Real-time breath analysis
As breath analysis gains prominence in the medical field, multiple techniques based off of different technologies have started to emerge. These methods can be categorized into two segments: real-time and non-real-time. Non-real-time methods, as the term implies, do not offer immediate results. Instead, breath samples are collected in special containers that conserve VOC levels, which are transported to the lab for analysis. In contrast, real-time methods provide immediate results by analysing breath samples through the same device used for the sample collection. This eliminates the need for breath sample storage and lab analyses, significantly reducing the time required to obtain results. Real-time methods drastically enhance patient experience and streamline healthcare processes.
Traditional knowledge suggests a trade-off between efficiency and precision, with real-time methods often criticized for their lack of precision compared to non-real-time methods. However, at exhalon.io, we've leveraged technological breakthroughs to bridge this gap and position real-time breath analysis at the forefront of healthcare.
Why real-time breath analysis?
Personalized medicine is intricately linked to the broader concept of 'patient-cantered care,' which underscores the imperative for healthcare systems to tailor treatments to individual patient needs. To effectuate this shift from disease-centric to patient-centric care, research endeavours have yielded 'omics' signatures, offering a deeply personalized insight into patients' conditions. However, despite advancements, the development of omics or cellular biomarkers often falls short due to complexity, hindering their widespread application for personalized patient treatment.
A significant hurdle in advancing precision medicine lies in the scarcity of easily accessible, non-invasive biomarkers that meet the criteria of being high-performance, rapid, user-friendly, reproducible, cost-effective, and scalable.

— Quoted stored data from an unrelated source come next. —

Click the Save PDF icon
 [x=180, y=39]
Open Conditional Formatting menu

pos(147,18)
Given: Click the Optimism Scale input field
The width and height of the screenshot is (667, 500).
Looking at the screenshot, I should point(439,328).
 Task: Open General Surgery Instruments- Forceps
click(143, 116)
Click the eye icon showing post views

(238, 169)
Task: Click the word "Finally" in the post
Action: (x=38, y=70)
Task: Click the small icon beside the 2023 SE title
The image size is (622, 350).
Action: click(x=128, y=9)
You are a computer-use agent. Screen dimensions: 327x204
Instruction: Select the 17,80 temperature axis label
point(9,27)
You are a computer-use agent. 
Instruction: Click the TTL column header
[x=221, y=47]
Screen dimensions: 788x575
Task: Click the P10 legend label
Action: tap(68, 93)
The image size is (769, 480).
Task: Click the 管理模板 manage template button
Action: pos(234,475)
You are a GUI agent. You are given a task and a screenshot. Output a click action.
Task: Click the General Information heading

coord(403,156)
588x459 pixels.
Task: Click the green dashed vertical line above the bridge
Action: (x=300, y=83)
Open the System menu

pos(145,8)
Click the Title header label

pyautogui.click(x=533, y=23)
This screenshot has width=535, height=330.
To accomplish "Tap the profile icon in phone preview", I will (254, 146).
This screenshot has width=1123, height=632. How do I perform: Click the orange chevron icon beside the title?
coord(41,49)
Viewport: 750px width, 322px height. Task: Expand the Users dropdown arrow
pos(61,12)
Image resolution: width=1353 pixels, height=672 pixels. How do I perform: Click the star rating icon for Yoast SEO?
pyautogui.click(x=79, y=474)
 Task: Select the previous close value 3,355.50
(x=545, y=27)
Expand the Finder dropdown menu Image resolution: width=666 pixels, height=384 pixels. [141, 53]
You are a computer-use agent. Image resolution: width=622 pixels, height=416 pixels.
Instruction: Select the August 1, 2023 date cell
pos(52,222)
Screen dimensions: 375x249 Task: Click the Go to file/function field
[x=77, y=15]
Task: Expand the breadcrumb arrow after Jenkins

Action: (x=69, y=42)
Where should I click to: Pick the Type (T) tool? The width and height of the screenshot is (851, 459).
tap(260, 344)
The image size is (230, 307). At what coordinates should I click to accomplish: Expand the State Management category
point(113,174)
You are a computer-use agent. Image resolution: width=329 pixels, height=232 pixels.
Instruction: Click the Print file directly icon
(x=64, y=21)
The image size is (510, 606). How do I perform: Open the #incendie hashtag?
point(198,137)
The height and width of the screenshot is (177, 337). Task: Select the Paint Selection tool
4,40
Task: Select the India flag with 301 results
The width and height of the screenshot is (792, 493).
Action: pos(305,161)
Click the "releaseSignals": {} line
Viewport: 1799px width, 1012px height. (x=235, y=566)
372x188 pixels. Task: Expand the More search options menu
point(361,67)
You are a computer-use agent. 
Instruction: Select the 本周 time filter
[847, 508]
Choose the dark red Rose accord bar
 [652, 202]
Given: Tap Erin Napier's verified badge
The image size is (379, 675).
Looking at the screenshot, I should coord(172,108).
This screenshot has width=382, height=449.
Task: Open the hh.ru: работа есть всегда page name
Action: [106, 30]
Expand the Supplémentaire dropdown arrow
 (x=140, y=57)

Nevertheless, the field of medical metabolomics, notably volatolomics, presents a promising solution. Volatolomics delves into the analysis of Volatile Organic Compounds (VOCs) in exhaled breath, enabling real-time detection of VOCs eliminated via the pulmonary route at the patient's bedside. This innovative approach holds considerable potential for developing non-invasive diagnostic methods, effectively addressing the aforementioned challenges in precision medicine.